● **Passage to read**:
>>>

Kubernetes Resources

Install VolumeSnapshot CRDs
Install StorageClass via Helm Chart if you do not wish to use a custom or existing StorageClass
Install operator via Helm chart
Create clickhousecluster resource (repeat per ClickHouse cluster being provisioned)
Accessing the Cluster and Verifying Installation
Hydra setup (Compute compute separation)

Technical Details

Example VPC Configuration

IPv4 CIDR block: 10.20.0.0/16
No IPv6 CIDR block
Tenancy: Default
Number of AZs: 3, should be a minimum of 3 for HA between AZs
Public Subnets:
- us-west-2a: 10.20.192.0/20
- us-west-2b: 10.20.208.0/20
- us-west-2c: 10.20.224.0/20
Private Subnets:
- us-west-2a: 10.20.0.0/18
- us-west-2b: 10.20.64.0/18
- us-west-2c: 10.20.128.0/18
NAT Gateways: 1 per AZ
VPC endpoints: S3 gateway
DNS Options:
- Enable DNS hostnames: true
- Enable DNS resolution: true

Copy ECR Artifacts

We highly recommend using skopeo for copying the images as it will retain all of the architectures in the docker images. Be sure to set the TARGET_REGION and TARGET_ECR_REPO below to your ECR region and host.

SOURCE_REGION=us-east-1
SOURCE_ECR_REPO=349290138304.dkr.ecr.$SOURCE_REGION.amazonaws.com

TARGET_REGION=us-west-2
TARGET_ECR_REPO=0000000000.dkr.ecr.$TARGET_REGION.amazonaws.com

# log into our (authentication process may differ for customer)
aws ecr get-login-password --region $SOURCE_REGION | skopeo login --username AWS --password-stdin $SOURCE_ECR_REPO

# log into the target AWS repo (authentication process may differ for customer)

<<<

● **Problems and tasks**:
**1)** According to the ClickHouse deployment text, what is the minimum number of availability zones, and what is that minimum for?
**2)** Pick up the ClickHouse deployment text right after its last line and write what comes next.

● **Listed entries**:
>>>

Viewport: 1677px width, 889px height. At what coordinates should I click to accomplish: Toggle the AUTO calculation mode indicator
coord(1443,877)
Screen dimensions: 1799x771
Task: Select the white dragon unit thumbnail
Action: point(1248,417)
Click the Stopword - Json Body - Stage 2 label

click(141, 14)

<<<

● **Answers to the tasks**:
**1)** At least 3 availability zones, for high availability between zones.

**2)**
aws ecr get-login-password --region $TARGET_REGION | skopeo login --username AWS --password-stdin $TARGET_ECR_REPO

# copy each image to target ECR, be sure to include the --all flag
skopeo copy --all docker://$SOURCE_ECR_REPO/clickhouse-server:<<SERVER_TAG>> docker://$TARGET_ECR_REPO/clickhouse-server:<<SERVER_TAG>>
skopeo copy --all docker://$SOURCE_ECR_REPO/clickhouse-keeper:<<KEEPER_TAG>> docker://$TARGET_ECR_REPO/clickhouse-keeper:<<KEEPER_TAG>>
skopeo copy --all docker://$SOURCE_ECR_REPO/clickhouse-operator:main-<<OPERATOR_TAG>> docker://$TARGET_ECR_REPO/clickhouse-operator:<<OPERATOR_TAG>>
skopeo copy --all docker://$SOURCE_ECR_REPO/helm/clickhouse-operator-helm:<<OPERATOR_TAG>> docker://$TARGET_ECR_REPO/helm/clickhouse-operator-helm:<<OPERATOR_TAG>>
skopeo copy --all docker://$SOURCE_ECR_REPO/helm/onprem-clickhouse-cluster:<<CR_HELM_TAG>> docker://$TARGET_ECR_REPO/helm/onprem-clickhouse-cluster:<<CR_HELM_TAG>>

Creating EKS Cluster

Requires cluster IAM role and node IAM roles. The roles created using the “Create recommended role” button using the default permissions in the AWS console UI is sufficient. Run the following to add new EKS cluster to kubeconfig:

REGION=us-west-2
EKS_CLUSTER_NAME=eks-clickhouse

aws eks update-kubeconfig --region $REGION --name=$EKS_CLUSTER_NAME

Cloud Formation to create IAM role to pull images

Requires an IAM role to pull images from a ClickHouse private ECR. The role is created using the CloudFormation template. Once the role ARN is created, you need to provide the ARN (see output) to the ClickHouse team. CloudFormation

AWSTemplateFormatVersion: 2010-09-09
Description: This CloudFormation template creates the ClickHouseAirgapECRPullRole.

Resources:
  ClickHouseAirgapECRPullRole:
    Type: AWS::IAM::Role
    Properties:
      RoleName: ClickHouseAirgapECRPullRole
      AssumeRolePolicyDocument:
        Version: 2012-10-17
        Statement:
          - Effect: Allow
            Principal:
              AWS: !Sub "arn:aws:iam::${AWS::AccountId}:root"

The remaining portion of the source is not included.